# Items
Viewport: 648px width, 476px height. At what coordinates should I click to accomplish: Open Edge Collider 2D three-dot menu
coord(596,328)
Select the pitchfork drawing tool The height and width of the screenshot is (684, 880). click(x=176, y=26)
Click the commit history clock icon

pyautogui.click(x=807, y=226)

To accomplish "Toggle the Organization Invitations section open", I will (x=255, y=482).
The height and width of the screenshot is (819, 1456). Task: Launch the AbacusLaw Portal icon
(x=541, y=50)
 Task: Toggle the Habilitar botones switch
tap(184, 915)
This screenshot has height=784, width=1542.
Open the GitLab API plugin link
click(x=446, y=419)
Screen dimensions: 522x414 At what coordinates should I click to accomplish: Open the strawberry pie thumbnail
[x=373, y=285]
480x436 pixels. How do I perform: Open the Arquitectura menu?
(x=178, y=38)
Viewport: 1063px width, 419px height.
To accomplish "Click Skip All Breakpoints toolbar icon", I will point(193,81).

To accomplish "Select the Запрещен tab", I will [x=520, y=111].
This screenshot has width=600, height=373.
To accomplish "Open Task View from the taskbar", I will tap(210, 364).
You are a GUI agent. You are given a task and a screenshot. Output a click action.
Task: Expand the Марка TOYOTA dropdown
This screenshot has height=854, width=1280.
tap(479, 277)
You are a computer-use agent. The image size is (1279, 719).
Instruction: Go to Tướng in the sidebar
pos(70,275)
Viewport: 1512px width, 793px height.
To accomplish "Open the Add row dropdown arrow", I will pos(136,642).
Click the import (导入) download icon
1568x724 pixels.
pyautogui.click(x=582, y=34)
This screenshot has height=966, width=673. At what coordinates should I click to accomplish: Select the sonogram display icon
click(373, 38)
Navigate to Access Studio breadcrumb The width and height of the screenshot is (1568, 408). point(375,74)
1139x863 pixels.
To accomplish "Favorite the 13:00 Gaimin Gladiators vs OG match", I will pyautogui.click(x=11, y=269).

# Problem details
Identify each line of the data that contains the string "This", matching case exactly, and copy those lines.

# Task answer
This screenshot has height=784, width=1542.
This screenshot has width=600, height=373.
This screenshot has height=854, width=1280.
This screenshot has height=966, width=673. At what coordinates should I click to accomplish: Select the sonogram display icon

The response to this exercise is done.